#### DATA PROVIDED:

○ ○ ○ ○ ○ ○ ○

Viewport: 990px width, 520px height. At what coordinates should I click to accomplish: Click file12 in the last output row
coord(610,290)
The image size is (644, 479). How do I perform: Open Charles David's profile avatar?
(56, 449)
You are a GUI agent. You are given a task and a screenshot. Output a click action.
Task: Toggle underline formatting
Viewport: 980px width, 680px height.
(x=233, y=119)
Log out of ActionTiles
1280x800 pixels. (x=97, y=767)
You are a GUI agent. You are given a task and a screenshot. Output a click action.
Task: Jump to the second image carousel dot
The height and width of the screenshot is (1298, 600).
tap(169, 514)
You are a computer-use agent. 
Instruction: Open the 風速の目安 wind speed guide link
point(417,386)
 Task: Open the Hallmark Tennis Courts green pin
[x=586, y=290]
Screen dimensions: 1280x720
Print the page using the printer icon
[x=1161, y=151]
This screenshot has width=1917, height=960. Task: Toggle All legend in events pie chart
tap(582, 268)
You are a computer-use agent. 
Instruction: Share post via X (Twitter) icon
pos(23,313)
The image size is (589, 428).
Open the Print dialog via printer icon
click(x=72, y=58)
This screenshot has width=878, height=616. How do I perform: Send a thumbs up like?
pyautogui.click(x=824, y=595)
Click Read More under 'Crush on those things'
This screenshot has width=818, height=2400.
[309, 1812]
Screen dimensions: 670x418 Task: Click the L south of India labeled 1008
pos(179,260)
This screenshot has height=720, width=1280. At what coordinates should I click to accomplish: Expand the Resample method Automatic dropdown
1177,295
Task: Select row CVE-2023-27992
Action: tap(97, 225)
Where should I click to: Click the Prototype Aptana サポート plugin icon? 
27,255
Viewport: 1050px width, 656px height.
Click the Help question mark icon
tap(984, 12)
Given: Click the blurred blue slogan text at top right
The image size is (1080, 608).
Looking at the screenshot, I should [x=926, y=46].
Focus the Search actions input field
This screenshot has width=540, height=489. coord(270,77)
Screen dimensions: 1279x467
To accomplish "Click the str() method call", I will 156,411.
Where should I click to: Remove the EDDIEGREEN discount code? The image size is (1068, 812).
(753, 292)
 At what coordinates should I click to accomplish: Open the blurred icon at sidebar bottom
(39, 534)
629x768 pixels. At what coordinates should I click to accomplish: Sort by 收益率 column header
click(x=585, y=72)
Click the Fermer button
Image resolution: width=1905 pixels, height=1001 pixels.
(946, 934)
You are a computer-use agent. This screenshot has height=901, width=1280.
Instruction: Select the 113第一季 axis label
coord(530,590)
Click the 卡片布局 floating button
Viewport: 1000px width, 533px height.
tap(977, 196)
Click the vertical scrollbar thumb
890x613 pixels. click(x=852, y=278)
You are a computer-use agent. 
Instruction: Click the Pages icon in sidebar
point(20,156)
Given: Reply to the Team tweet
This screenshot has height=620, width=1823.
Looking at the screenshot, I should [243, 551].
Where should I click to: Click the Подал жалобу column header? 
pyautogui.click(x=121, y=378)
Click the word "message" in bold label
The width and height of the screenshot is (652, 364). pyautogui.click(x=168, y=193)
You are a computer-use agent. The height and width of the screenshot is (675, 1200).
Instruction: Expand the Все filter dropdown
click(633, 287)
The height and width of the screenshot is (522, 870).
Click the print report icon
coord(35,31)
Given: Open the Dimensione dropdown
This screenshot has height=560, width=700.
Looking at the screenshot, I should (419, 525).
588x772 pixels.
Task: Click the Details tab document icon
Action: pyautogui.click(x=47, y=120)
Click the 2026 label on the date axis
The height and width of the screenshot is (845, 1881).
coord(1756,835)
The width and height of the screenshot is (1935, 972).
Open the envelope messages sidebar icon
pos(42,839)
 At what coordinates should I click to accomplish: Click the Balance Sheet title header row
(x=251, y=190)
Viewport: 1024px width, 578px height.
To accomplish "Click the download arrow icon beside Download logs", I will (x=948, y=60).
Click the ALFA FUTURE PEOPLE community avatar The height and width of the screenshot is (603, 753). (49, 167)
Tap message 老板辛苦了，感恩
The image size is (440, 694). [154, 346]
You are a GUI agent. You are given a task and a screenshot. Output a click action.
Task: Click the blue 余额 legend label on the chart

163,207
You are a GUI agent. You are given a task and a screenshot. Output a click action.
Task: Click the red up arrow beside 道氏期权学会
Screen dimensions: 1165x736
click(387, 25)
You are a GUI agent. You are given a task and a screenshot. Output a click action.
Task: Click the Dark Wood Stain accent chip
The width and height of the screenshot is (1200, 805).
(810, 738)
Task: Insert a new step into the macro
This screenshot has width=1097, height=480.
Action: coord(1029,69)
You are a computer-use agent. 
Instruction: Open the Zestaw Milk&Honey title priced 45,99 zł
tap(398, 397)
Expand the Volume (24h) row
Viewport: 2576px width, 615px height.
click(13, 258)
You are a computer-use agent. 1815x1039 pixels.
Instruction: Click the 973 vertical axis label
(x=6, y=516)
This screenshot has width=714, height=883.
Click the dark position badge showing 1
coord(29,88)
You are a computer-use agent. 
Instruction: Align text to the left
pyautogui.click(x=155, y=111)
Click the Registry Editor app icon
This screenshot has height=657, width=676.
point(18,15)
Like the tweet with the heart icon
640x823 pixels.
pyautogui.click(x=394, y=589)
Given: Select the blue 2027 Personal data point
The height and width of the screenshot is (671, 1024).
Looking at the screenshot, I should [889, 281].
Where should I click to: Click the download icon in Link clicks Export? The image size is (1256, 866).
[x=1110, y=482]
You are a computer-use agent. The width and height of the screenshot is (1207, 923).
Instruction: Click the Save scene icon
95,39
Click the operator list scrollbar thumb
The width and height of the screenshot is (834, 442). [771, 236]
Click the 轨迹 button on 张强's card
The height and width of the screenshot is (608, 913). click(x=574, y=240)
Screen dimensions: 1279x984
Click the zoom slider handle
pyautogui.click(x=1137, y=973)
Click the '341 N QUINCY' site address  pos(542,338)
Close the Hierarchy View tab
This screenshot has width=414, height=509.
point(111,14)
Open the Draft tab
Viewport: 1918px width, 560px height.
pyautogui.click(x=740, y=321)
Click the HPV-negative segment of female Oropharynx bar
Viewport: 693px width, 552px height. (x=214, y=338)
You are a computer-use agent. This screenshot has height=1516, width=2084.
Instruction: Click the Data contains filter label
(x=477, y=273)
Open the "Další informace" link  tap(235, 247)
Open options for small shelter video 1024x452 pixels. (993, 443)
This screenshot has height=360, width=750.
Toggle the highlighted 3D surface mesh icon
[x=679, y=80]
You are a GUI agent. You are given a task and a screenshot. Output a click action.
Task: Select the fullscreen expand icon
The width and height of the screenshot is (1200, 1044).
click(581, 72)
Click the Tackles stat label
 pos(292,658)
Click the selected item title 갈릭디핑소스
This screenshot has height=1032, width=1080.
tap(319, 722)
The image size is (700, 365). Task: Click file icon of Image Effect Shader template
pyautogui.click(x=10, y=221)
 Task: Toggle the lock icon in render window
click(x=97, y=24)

○ ○ ○ ○ ○ ○ ○

#### THE PROBLEM:
Scan the data above for the word "arrow". Copy every line in which it is found.

#### RESULT OF THIS EXERCISE:
To accomplish "Click the download arrow icon beside Download logs", I will (x=948, y=60).
Task: Click the red up arrow beside 道氏期权学会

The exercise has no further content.